In and of itself, the rather nondescript town of Santa Lucía Cotzumalguapa has little to recommend it. There are, however, some nearby archaeological attractions evidencing the influence of the Olmec culture and its expansion into coastal Guatemala from lowland Mexico. They might be worth a stop if you are passing this way as you travel along the coast.
The sites, in the cane fields just outside of town, can be a bit difficult to reach and you’ll probably find yourself hiring a cab if you’re coming from town on your own.
What you’ll see here are the remains of the Late Classic Pipil culture, which flourished here between A.D. 500 and 700. In 1880 more than 30 of the large stones found at the site were removed, with nine of them being shipped off to Germany. Four sets of stones can still be found on-site.

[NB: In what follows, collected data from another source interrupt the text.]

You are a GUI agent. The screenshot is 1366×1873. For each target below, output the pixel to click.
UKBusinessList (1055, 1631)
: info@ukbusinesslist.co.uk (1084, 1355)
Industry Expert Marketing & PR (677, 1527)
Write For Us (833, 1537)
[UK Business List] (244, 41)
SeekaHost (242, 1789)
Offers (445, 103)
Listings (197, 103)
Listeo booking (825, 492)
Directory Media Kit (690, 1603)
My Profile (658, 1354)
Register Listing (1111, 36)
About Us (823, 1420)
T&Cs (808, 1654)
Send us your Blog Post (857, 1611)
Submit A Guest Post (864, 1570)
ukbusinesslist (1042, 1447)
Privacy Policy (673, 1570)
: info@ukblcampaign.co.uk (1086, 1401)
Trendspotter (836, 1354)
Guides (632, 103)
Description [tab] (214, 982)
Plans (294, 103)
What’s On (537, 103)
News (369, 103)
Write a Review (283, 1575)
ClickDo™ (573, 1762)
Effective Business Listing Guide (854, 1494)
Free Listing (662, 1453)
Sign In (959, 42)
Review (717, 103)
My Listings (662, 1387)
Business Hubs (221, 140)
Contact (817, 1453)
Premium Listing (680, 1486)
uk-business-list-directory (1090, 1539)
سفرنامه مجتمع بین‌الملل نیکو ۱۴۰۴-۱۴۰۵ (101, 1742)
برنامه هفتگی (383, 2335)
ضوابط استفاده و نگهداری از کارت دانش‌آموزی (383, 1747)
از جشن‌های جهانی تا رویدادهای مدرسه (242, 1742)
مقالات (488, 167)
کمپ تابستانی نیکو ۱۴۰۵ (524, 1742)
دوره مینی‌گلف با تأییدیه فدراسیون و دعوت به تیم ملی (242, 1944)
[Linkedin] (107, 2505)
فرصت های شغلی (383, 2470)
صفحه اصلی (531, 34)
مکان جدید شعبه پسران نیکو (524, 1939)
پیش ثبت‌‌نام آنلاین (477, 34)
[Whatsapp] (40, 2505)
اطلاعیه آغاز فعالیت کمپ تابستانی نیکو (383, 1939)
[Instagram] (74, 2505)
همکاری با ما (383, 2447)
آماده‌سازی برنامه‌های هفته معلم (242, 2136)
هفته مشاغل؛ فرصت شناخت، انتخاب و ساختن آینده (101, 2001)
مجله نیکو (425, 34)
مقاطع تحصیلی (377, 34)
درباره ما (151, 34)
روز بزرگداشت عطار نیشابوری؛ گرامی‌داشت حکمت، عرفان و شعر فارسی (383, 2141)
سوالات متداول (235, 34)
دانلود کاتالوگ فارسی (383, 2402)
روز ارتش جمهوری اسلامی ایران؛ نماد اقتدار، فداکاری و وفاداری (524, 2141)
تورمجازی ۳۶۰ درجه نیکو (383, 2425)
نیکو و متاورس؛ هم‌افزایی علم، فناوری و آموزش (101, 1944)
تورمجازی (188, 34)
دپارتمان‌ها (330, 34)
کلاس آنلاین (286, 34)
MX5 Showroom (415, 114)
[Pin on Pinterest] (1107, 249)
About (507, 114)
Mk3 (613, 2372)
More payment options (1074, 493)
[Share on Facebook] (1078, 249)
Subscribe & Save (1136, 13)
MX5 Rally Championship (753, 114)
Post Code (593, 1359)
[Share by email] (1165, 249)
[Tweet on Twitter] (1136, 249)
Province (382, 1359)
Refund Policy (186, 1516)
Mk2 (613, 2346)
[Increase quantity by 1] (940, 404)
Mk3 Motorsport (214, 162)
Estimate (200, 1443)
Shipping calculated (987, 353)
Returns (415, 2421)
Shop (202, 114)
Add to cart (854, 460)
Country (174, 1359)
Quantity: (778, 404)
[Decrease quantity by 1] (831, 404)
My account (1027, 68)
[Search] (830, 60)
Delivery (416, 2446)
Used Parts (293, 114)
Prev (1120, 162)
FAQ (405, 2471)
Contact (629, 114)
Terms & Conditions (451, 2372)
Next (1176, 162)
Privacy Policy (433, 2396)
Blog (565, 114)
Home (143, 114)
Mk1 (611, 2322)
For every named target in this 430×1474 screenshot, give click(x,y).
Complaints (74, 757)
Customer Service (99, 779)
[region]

Unless you are a die-hard fan of pre-Columbian culture, I don’t suggest traipsing through the cane fields to see them, as some of the highlights can be easily and conveniently viewed from museums on two different farms occupying the original site. In general, it’s not a good idea to wander in and around the fields of tall sugarcane stalks, as they are prime territory for thieves and other assorted riff-raff.
Most buses trundling along the Pacific Coast Highway no longer go into town thanks to a bypass constructed a few years back. If heading out here you might find yourself changing buses in Escuintla  or Mazatenango. Santa Lucía is also accessible from Lake Atitlán  via Cocales.